Il y avait une étoile aveuglante qui brillait plus que les autres dans ce ciel trop noir. Sa chaleur était presque douloureuse.


Brûlait la peau à vif comme du beurre au soleil. Je n'arrivais plus à percevoir ce qu'il se passait aux alentours. Les branches étaient si nombreuses, si belles et semblaient tellement vivantes qu'elles avaient l'air maîtresses des lieux.


J'étais là, simplement, illuminée, dans un univers inconnu où je me sentais étrangère. Je creusais dans la terre. Les mains plongées dans les maux mettant en cage des petits morceaux de mon être et quelques fragments de ces pauvres enfants vagabonds qui croquaient à pleines dents mes ailes de plume et de papier d'argent.  


Les fleurs se fanaient sous mes pas, des belles orchidées violacées comme mes veines mises à nue sous un froid glacial ou l'allure des légendaires créatures vampiriques. Des portes invisibles semblaient s'ouvrir après chacun de mes passages.


Offrant une autre dimension tant désirée. Une divinité pour une âme athée. Le comble de l'émerveillement, mais aussi de la Tristesse par tant de Confusion encore Inconnue.
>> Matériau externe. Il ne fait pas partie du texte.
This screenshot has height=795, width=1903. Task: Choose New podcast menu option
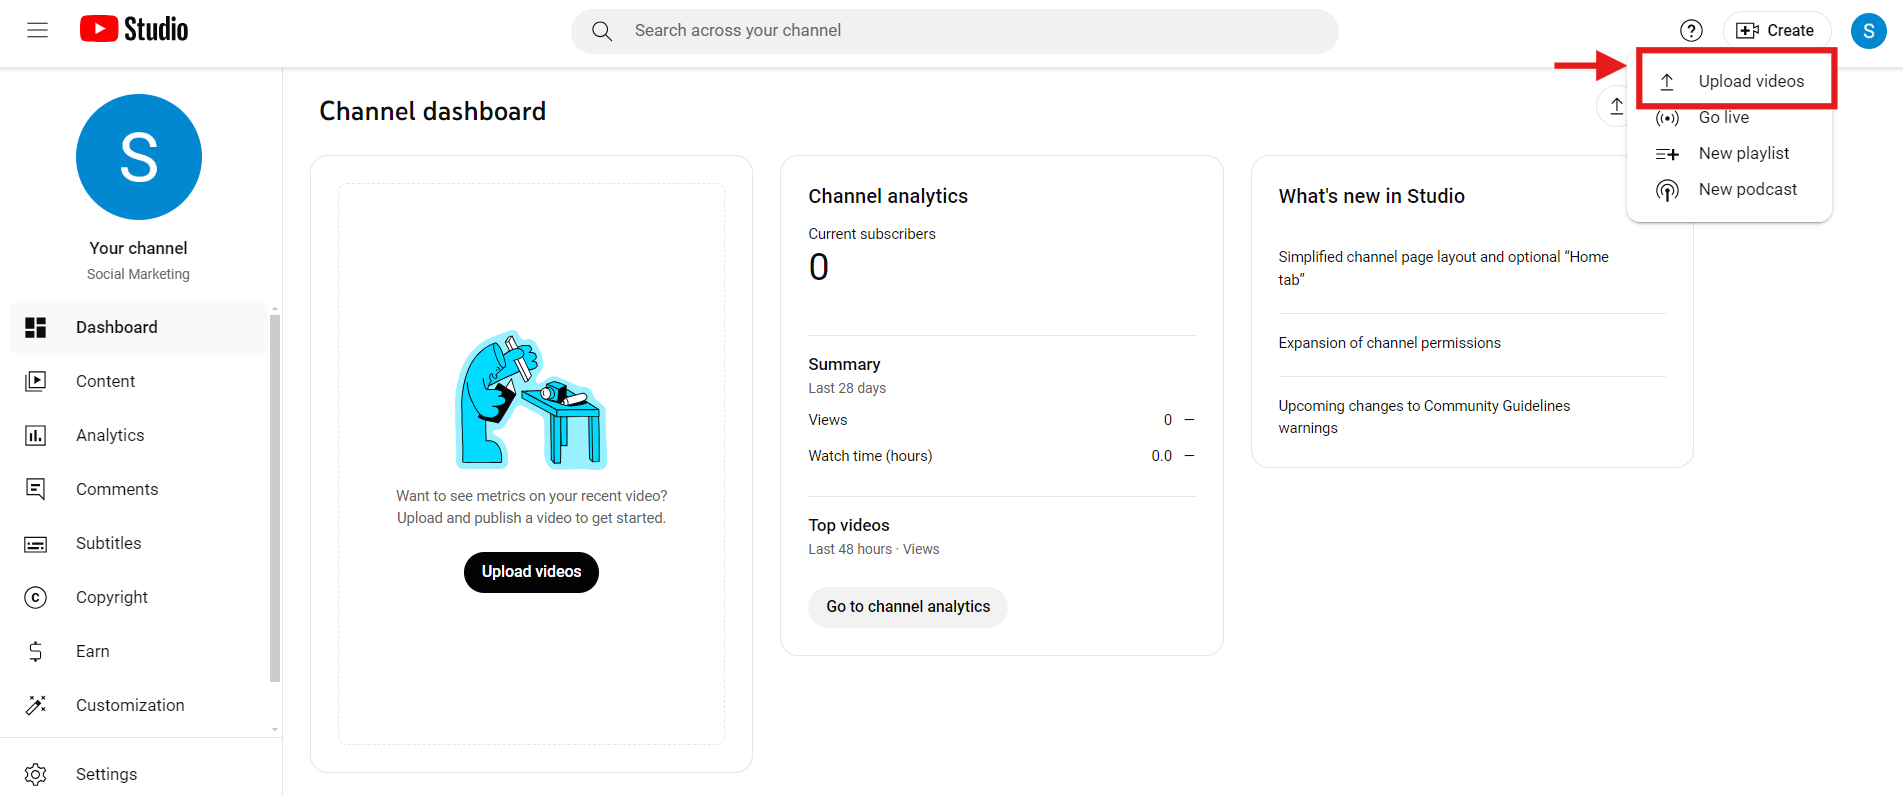pos(1747,189)
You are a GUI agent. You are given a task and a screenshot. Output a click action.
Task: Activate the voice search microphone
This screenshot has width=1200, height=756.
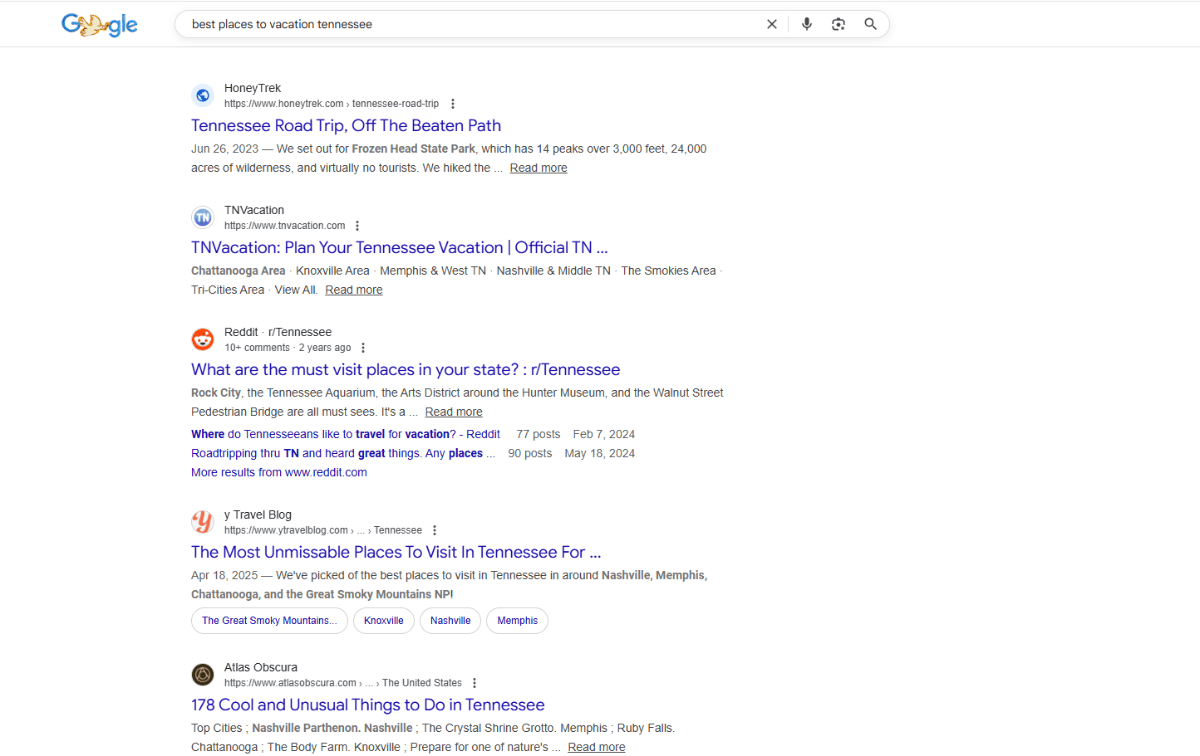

Comme cet immense champ de coquelicots où j'ai pris plaisir à me noyer parmi les lucioles frétillantes qui déposaient quelques étincelles lumineuses sur mon corps laiteux. Suppliant presque la petite Mort qui n'avait pas de visage, loin d'être terrifiante, plutôt accueillante, de m'achever maintenant par simple peur de l'éphémère.


De ses yeux inexistants, je n'étais qu'une âme égarée.

Une existence énigmatique étrangère sur ses Terres. Elle souhaitait comprendre et me sauver de ce qui me semblait pesant et Éternel. Semblant compatir pour ma solitude omniprésente et mon affolement Intérieur. En attente d'une Greffe. Une caresse sur cet Organe Nécrosé [...]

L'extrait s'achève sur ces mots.